YuHirà @ Sun Oct 21 said:


> It's a main influence for John Williams too. In his concert music and his film music, he often uses orchestration tips and musical patterns from Petrouchka and The Rite of Spring.
> 
> By the way, the best version I ever heard for The Rite of Spring, imho, was conducted by Michael Tilson Thomas with Boston Symphony Orchestra for Deustche Grammophon. The performance and the mix are really impressive!



That is my second favorite. MTT was assistant conductor of the BSO when I was at Boston Conservatory and even then you could tell how brilliant he was.


----------



## David Story

Le Sacre changed the world. With Igor's own recording you can glimpse why. A new aesthetic brilliantly presented. Any work of that magnitude will have many valid interpretations but my favorites are Boulez and Gergiev. They are better overall in coherency and detail. Yet the composer finds gems that others overlooked, and gives you a sense that this is really something you've never heard before.

The Stravinsky influence in film, TV, games, etc, began 100 years ago and continues. It's iconic music. Firebird, Petruska, The Rite, Symphony of Psalms, Symphony in Three Movements, The Soldier's Tale and more are quoted and imitated all over the media. Including jazz and rock adaptations.

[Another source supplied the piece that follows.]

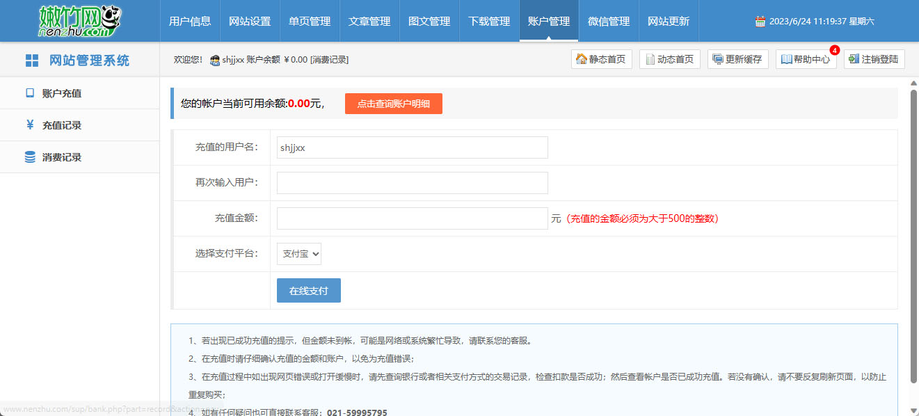Screen dimensions: 919x416
Task: Open the 账户管理 tab
Action: (x=549, y=22)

I love Goldsmith and Ravel, but Stravinsky invents more cool orchestrations than anyone. For example, the metallic pitched percussion ensemble in the Requiem Canticles sounds edgy today.

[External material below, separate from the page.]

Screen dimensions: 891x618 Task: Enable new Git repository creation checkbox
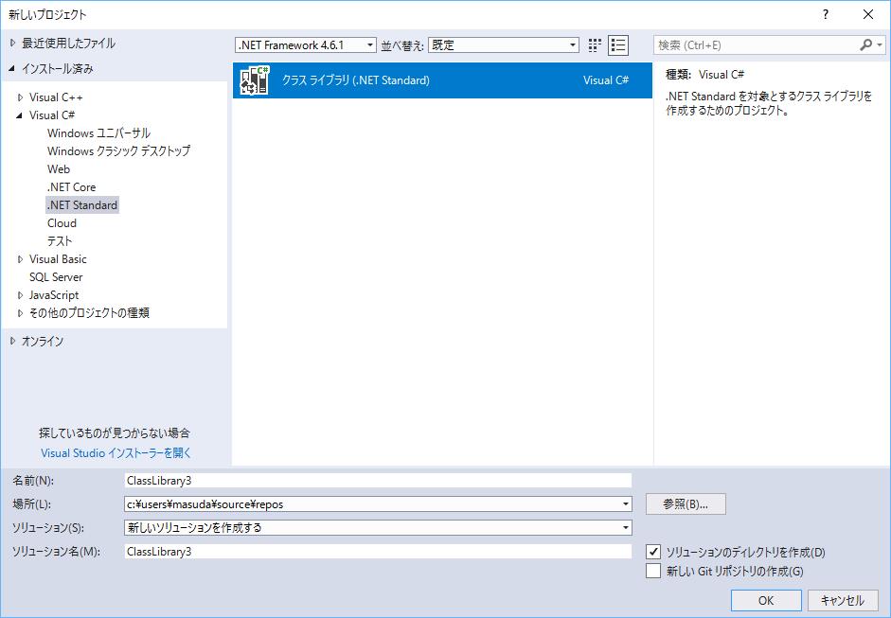pos(652,571)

I agree, IS is one of the top 5 of all time.

You can rave about Stravinsky without the slightest risk of being classed a lunatic.
-Shaw

Thanks for the thread


----------



## YuHirà

> That is my second favorite. MTT was assistant conductor of the BSO when I was at Boston Conservatory and even then you could tell how brilliant he was.

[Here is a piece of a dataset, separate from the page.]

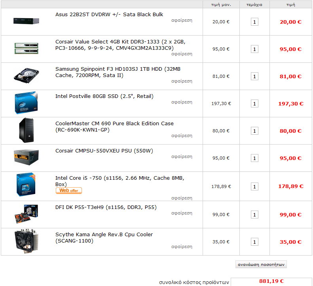The image size is (313, 286).
Task: Remove the Asus DVDRW via αφαίρεση link
Action: [x=182, y=20]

And now, he is also a brillant teacher :D 

I highly recommand http://www.amazon.com/Keeping-Score-Revolutions-Stravinskys-Spring/dp/B000JBWWTW/ref=sr_1_1?ie=UTF8&qid=1350918602&sr=8-1&keywords=Keeping+Score%3A+Revolutions+in+Music (this documentary about The Rite Of Spring), presented by MTT, and the interactive presentation of the score with insights from him.


----------



## Nick Batzdorf

By the way, check out Jerry Fielding's score to "Straw Dogs."


----------



## dcoscina

YuHirà @ Mon Oct 22 said:


> That is my second favorite. MTT was assistant conductor of the BSO when I was at Boston Conservatory and even then you could tell how brilliant he was.
> 
> 
> 
> 
> And now, he is also a brillant teacher :D
> 
> I highly recommand http://www.amazon.com/Keeping-Score-Revolutions-Stravinskys-Spring/dp/B000JBWWTW/ref=sr_1_1?ie=UTF8&qid=1350918602&sr=8-1&keywords=Keeping+Score%3A+Revolutions+in+Music (this documentary about The Rite Of Spring), presented by MTT, and the interactive presentation of the score with insights from him.
Click to expand...


I dare say it was this wonderful show that FINALLY turned me onto Stravinsky's Le Sacre. It all just made sense. Great reading of the piece too!


----------